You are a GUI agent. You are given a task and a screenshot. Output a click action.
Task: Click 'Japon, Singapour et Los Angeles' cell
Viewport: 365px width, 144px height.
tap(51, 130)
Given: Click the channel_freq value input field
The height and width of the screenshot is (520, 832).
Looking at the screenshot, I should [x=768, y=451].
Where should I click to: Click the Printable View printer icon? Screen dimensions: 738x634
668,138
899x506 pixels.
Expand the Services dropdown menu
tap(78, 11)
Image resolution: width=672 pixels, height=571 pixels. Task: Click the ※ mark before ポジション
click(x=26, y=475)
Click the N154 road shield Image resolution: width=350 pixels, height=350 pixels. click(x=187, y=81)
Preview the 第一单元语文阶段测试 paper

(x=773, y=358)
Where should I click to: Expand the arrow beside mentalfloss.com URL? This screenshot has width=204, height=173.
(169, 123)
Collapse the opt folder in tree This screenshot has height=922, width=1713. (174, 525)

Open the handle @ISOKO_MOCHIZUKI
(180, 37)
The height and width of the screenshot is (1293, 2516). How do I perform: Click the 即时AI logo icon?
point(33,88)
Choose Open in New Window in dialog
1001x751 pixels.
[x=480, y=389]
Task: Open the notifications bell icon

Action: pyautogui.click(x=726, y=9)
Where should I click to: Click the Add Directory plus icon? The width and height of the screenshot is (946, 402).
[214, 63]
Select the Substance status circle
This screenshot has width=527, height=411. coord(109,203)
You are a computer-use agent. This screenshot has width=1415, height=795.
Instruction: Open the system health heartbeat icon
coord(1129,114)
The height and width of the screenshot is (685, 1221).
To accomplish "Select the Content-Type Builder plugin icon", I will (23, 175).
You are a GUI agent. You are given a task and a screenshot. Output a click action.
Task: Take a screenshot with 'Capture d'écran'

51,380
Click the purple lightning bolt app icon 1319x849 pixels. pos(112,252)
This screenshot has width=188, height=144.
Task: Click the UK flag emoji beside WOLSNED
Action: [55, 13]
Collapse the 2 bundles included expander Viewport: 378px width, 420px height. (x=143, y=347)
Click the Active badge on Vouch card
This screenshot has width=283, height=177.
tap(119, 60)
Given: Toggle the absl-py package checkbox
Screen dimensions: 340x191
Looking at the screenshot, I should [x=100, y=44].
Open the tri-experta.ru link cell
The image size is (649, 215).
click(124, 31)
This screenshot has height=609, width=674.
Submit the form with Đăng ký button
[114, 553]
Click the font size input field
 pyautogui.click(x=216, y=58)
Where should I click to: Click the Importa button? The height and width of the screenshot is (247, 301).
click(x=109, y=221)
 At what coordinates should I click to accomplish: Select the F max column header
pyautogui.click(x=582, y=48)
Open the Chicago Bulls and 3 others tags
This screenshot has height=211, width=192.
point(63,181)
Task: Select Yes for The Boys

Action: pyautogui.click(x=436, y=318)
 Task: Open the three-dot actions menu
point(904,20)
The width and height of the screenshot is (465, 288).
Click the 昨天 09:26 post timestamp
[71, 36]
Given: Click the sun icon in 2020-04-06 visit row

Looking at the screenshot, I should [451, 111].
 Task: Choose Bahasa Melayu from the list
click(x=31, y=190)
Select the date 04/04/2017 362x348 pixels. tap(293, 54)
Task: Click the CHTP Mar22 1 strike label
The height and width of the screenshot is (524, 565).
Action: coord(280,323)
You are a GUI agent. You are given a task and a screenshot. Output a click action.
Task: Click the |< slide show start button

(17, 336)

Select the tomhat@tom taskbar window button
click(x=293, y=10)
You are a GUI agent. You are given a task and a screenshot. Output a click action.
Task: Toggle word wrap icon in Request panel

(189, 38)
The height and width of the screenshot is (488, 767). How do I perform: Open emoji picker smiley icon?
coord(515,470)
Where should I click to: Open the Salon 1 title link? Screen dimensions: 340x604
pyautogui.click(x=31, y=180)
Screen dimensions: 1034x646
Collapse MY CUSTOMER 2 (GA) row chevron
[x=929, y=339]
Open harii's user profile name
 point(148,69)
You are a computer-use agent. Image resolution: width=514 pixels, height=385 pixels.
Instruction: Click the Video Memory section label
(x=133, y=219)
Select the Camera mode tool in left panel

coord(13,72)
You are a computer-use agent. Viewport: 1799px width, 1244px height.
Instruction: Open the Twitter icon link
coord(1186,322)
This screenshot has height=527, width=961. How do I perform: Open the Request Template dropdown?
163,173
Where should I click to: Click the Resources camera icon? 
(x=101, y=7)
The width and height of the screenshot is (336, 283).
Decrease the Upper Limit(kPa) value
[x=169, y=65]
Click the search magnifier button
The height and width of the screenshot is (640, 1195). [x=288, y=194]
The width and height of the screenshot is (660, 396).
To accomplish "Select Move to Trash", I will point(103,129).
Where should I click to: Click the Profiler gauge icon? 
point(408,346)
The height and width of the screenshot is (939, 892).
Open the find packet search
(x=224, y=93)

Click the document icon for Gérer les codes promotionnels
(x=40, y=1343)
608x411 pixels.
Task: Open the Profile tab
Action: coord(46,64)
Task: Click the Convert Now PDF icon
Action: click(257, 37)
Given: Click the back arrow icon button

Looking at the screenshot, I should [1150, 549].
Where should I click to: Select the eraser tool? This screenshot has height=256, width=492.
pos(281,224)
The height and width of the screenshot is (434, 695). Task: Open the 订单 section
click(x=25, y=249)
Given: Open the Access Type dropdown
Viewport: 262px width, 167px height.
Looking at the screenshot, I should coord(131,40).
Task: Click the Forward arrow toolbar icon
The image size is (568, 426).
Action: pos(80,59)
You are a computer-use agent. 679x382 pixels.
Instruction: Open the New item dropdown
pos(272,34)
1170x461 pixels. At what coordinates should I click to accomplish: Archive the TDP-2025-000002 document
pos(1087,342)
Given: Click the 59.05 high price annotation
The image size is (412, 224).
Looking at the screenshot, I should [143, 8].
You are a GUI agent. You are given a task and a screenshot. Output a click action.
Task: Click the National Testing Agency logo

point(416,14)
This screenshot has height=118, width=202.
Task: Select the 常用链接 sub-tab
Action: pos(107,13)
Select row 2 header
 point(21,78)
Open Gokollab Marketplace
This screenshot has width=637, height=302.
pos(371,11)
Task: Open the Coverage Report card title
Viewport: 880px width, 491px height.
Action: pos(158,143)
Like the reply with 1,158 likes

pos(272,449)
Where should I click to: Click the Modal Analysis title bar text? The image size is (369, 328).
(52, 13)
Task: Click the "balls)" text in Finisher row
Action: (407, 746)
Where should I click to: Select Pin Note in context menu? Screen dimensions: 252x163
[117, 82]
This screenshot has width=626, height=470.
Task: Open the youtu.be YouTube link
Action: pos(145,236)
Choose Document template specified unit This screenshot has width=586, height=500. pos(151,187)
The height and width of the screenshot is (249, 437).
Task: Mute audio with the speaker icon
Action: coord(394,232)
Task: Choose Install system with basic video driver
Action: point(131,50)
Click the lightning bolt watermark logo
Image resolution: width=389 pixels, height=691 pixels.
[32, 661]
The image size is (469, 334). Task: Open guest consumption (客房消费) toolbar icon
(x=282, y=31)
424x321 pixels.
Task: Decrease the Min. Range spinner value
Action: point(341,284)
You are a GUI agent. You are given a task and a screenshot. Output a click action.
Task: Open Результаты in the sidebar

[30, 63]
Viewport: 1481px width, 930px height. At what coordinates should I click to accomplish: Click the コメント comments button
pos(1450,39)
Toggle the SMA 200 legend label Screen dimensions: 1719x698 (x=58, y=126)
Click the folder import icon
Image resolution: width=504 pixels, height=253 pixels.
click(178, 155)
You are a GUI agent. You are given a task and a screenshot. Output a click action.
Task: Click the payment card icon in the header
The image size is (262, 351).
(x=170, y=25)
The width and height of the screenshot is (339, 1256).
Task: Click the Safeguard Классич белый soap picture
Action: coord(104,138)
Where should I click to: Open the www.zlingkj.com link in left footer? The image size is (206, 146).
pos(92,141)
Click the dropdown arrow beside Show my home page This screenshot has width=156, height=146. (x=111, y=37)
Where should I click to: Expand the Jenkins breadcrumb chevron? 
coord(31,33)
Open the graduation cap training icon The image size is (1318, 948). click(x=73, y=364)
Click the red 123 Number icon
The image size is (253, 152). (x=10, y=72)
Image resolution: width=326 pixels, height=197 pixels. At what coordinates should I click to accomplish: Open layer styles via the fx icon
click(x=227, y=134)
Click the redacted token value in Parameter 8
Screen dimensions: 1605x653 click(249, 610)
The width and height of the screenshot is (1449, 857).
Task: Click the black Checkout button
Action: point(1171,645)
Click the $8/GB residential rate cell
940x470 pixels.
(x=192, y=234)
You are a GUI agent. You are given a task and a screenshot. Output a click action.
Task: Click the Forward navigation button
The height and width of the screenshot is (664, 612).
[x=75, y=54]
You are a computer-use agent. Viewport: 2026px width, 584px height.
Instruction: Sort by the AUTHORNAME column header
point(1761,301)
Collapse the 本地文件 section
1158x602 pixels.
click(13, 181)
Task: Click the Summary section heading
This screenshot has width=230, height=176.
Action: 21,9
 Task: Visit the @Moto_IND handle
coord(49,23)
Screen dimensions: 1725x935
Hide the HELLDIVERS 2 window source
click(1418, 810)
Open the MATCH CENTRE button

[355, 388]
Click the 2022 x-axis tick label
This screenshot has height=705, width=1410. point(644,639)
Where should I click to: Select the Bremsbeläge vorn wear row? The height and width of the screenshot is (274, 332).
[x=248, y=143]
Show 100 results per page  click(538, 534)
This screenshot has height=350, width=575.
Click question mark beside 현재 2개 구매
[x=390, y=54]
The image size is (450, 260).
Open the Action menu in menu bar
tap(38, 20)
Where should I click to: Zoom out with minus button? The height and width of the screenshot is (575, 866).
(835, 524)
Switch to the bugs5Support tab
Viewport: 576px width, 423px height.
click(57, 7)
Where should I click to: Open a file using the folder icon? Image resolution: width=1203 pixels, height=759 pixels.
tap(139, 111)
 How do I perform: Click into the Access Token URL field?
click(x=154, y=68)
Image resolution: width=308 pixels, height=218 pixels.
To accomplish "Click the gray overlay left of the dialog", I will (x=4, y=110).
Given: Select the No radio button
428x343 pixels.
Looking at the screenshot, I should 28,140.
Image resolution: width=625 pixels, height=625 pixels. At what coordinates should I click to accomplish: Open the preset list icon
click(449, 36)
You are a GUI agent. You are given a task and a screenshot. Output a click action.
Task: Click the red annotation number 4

+++++

_Set exercise_. Rewrite the records from the line with "Open the MATCH CENTRE button" up to and including the line with "This screenshot has height=705, width=1410.", substituting "tick mark" for "tick label" and leaving everything else the same.

_Written response_.
Open the MATCH CENTRE button

[355, 388]
Click the 2022 x-axis tick mark
This screenshot has height=705, width=1410. point(644,639)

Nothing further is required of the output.